Amanda Knox Verdict: Daily Mail’s Website Posts Wrong Decision
Mailonline mistakenly published a report stating that the 2009 murder conviction upheld.
LONDON – Amanda Knox’s successful appeal against her conviction for the killing of Meredith Kercher in Perugia, Italy was initially reported by British tabloid newspaper The Daily Mail as being unsuccessful.
The Mail’s online site inexplicably carried a story announcing Knox’s appeal against her murder conviction of British student Kercher had been rejected.
The article, which appeared online just before 2100 BST stayed up for nearly half an hour, included “reactions” from prosecutors who were said to be delighted with the news that Knox would be going back to jail.
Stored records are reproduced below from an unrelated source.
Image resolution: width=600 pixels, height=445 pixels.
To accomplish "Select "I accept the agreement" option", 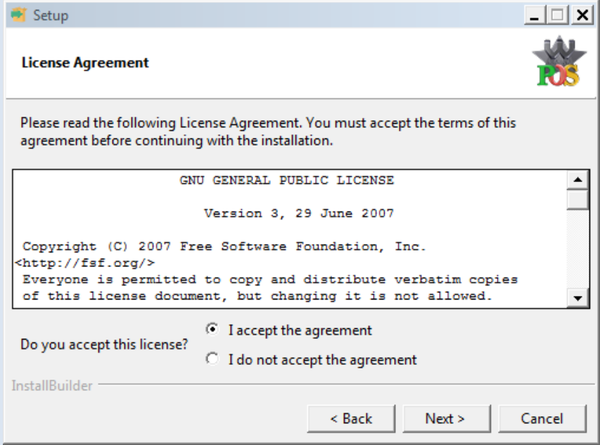I will coord(212,329).
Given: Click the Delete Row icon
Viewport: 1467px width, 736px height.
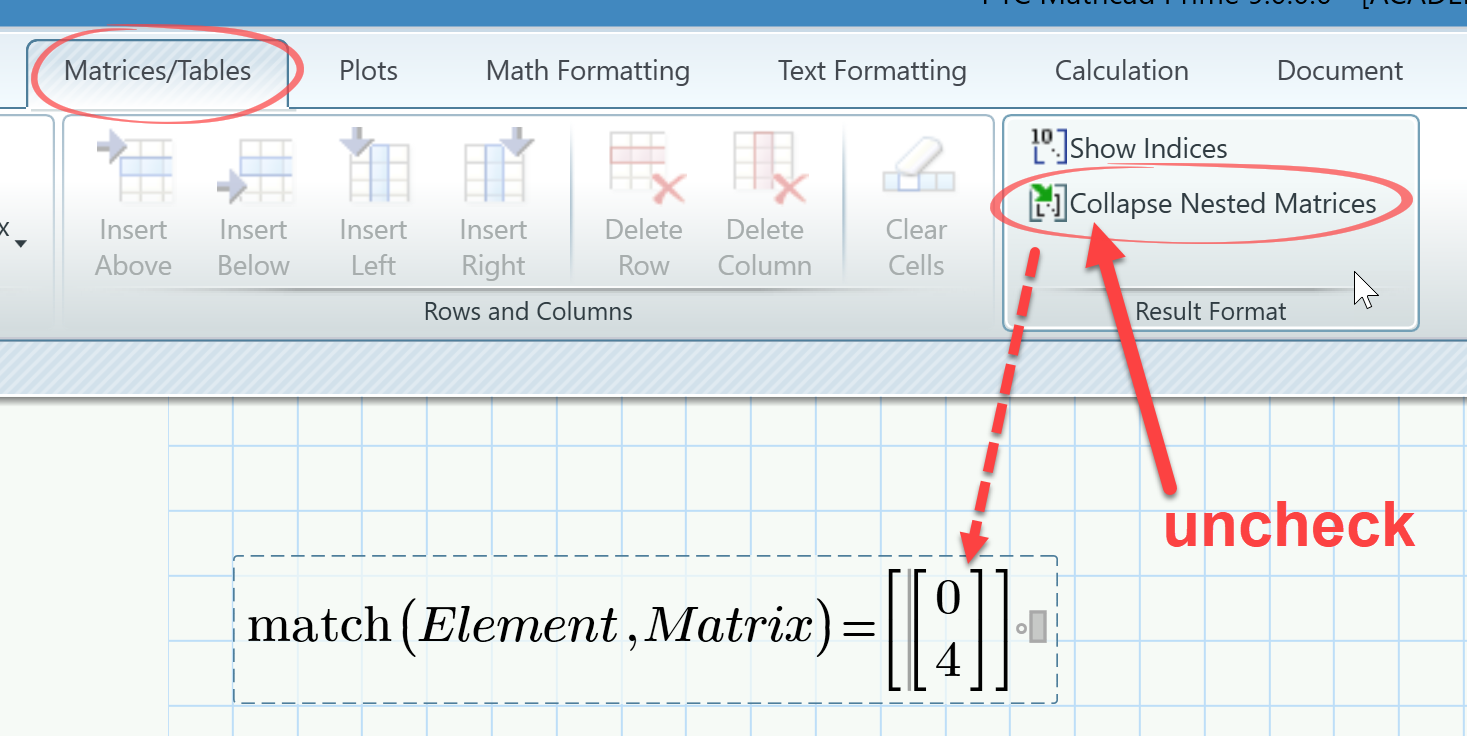Looking at the screenshot, I should click(643, 180).
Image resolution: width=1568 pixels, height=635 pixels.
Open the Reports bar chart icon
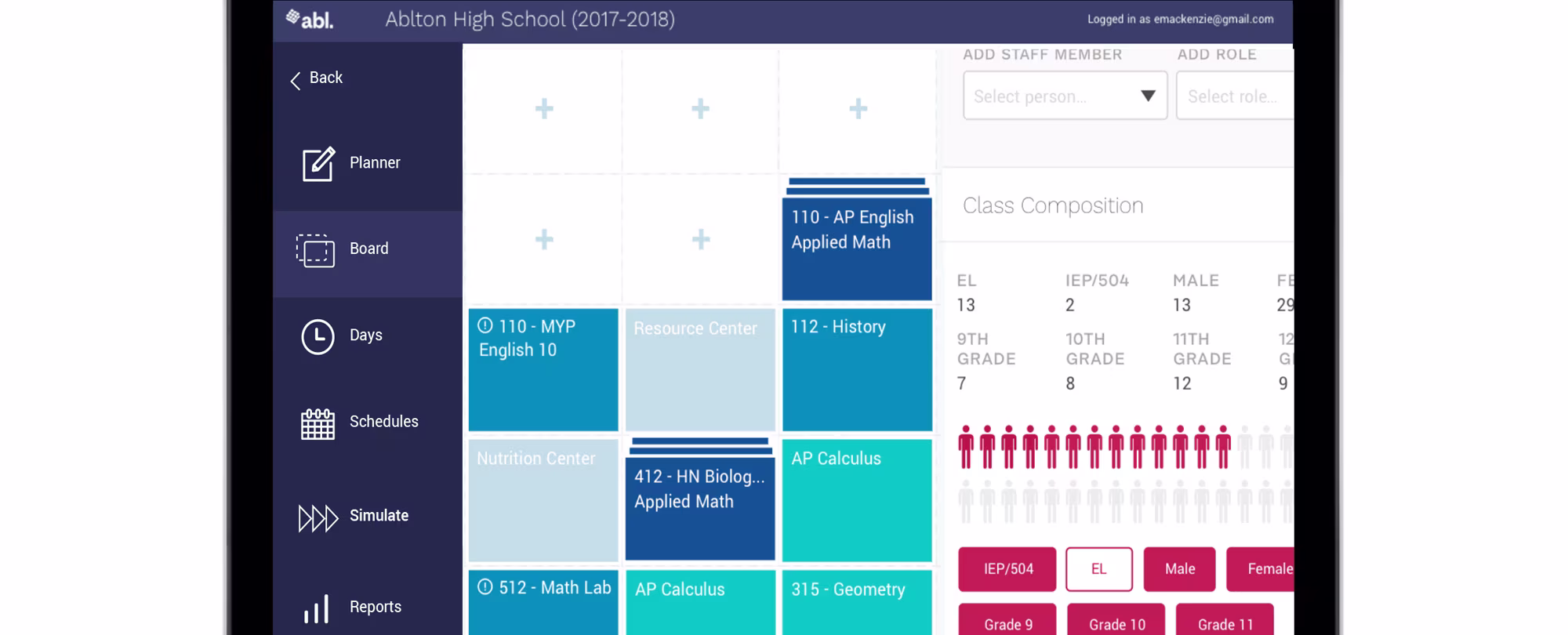[317, 608]
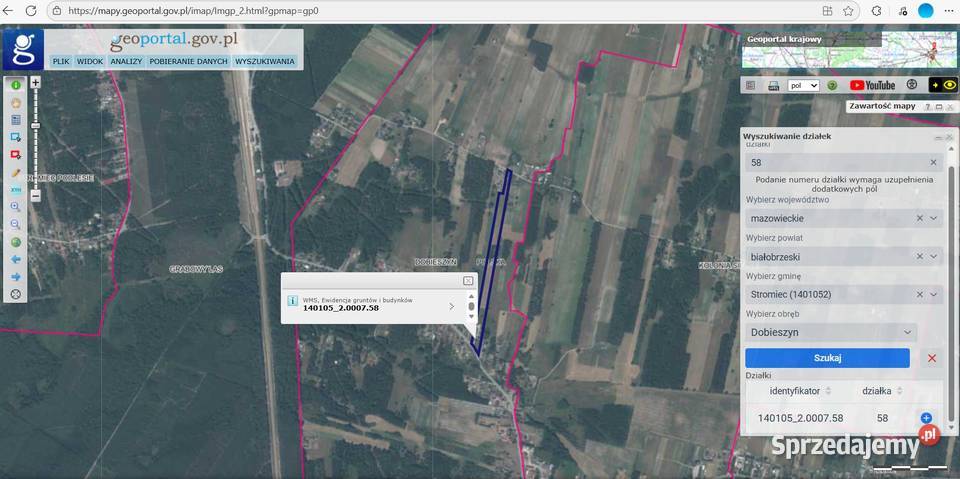
Task: Click the green info identify tool
Action: click(x=15, y=85)
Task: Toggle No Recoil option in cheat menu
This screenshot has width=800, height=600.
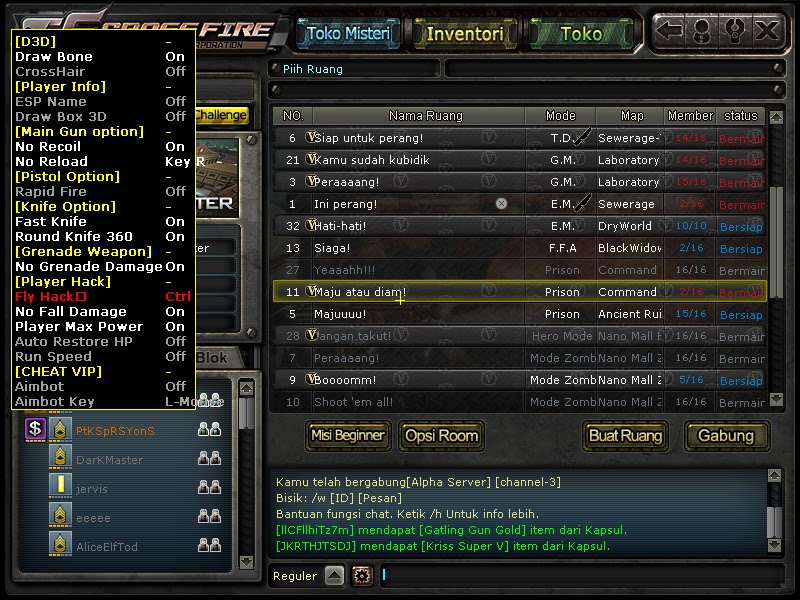Action: click(x=102, y=146)
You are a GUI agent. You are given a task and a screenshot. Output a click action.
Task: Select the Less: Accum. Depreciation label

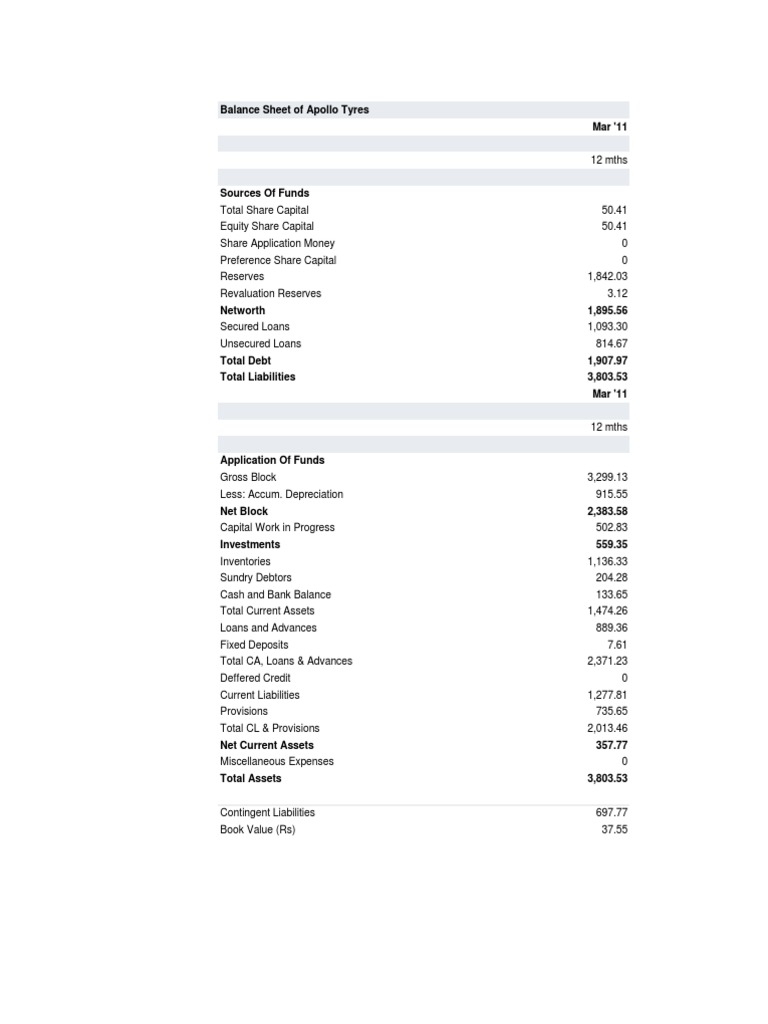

Minutes later, the correct news that Knox had been set free and her convictions overturned, dominated the airwaves, internet and radio as the Italian court’s real decision was made public.
The Mail’s website story also carried info that Knox’s boyfriend at the time, Raffaele Sollecito, was to also remain in custody for the remainder of his original 25 year sentence.
He was also subsequently released and found not guilty murder.
The inaccurate article was accompanied by the headline “Guilty: Amanda Knox looks stunned as appeal against murder conviction is rejected.”
Shortly after the correct verdict came down, web browsers looking for the article were met with the following message:
The page you have requested does not exist or is no longer available.
If you have typed the URL in by hand, please make sure you have entered it correctly, with no capital letters of spaces.”
The article, complete with quotes from prosecutors claiming “justice had been done” by the verdict that later turned out to be the wrong one, was captured by sites including WhatCulture.com and PaidContent.co.uk.
When contacted by The Hollywood Reporter a spokesman for The Daily Mail’s online team simply said “there is noone available at the moment” to offer a reaction to the web error.
The story, under the byline Nick Pisa online, included details such as the fact Knox “looked stunned this evening after she dramatically lost her prison appeal against her murder conviction.”
It later emerged Knox collapsed in tears after hearing her conviction had been quashed.
The correct verdict and Knox’s reaction to her release made the early editions of most the newspapers here with the Daily Mail, the paper format version of the MailOnline carrying a story about how much money Knox could potentially make from her story.